Bags, bottles, packaging: plastic is everywhere, but disposal is difficult. With mechanical recycling, the quality of the plastic decreases. Chemical recycling is not very common yet. The French company Carbios may have found a solution to the problem: an enzyme that breaks down plastic.
The enzyme is said to be used to recycle the plastic polyethylene terephthalate (PET). The enzyme breaks down PET into its two building blocks, terephthalic acid and ethylene glycol. The team headed by Alain Marty, Scientific Director of Carbios, and Isabelle André from the University of Toulouse showed that the enzyme is able to break 90 percent of 90 grams of PET in 90 hours. The scientists were then able to create new PET from the two components. The plastic bottles made from it are just as stable as those from conventional PET, the researchers write in the journal Nature.
Japanese researchers discovered the enzyme called LCC (from Leaf-Branch Compost Cutinase) in 2012 on a compost heap. It breaks up the waxy layer that protects the leaves of many plants. However, the original enzyme worked very slowly and disintegrated after a few days at 65 degrees Celsius. This is the temperature at which PET softens, which makes it easier for the enzyme to get into the polymer.
The enzyme LCC was already forgotten
At the beginning of their project, Marty and André tested a large number of microorganisms as to whether they were suitable for the biological recycling of plastics. They also came across LCC. The enzyme had already been forgotten, Marty told The Guardian. But it turned out to be the best.
The team then experimented with amino acids to change the enzyme.
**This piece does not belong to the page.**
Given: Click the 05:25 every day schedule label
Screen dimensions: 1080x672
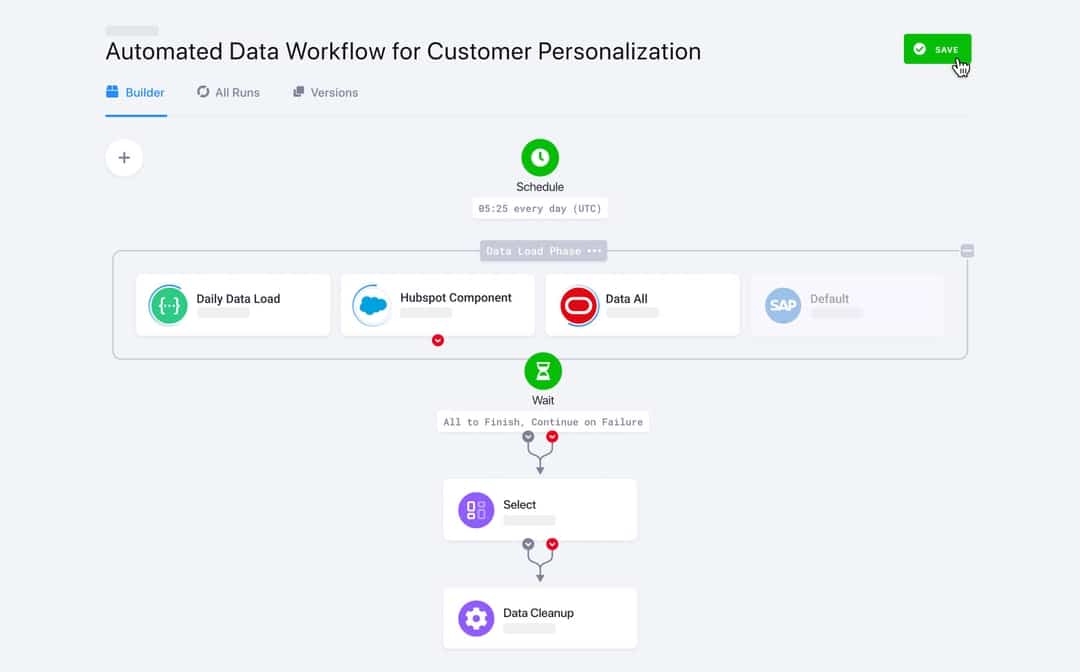Looking at the screenshot, I should pyautogui.click(x=540, y=208).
On the one hand, the researchers achieved that the enzyme is stable even at 72 degrees – the temperature at which PET melts – and does not disintegrate like the original. On the other hand, the modified enzyme is 10,000 times more efficient.
The use of LCC in recycling could have several advantages: For example, the plastic bottles do not have to be sorted: For mechanical recycling, plastic must be separated according to type and color. That doesn't apply. The enzyme ignores colors and other plastics, John McGeehan told Science magazine. He is the director of the Center for Enzyme Innovation at the University of Portsmouth and was not involved in the project. "It is an important step forward."
Carbios plans to launch the enzyme as a product. The company is cooperating with this the Danish biotechnology company Novozymesthat the enzyme is said to produce in large quantities with the help of mushrooms. "We are the first company to bring this technology to the market"said Martin Stephan, deputy chief of Carbios, the Guardian. "Our goal is to be ready for use on an industrial scale by 2024, 2025".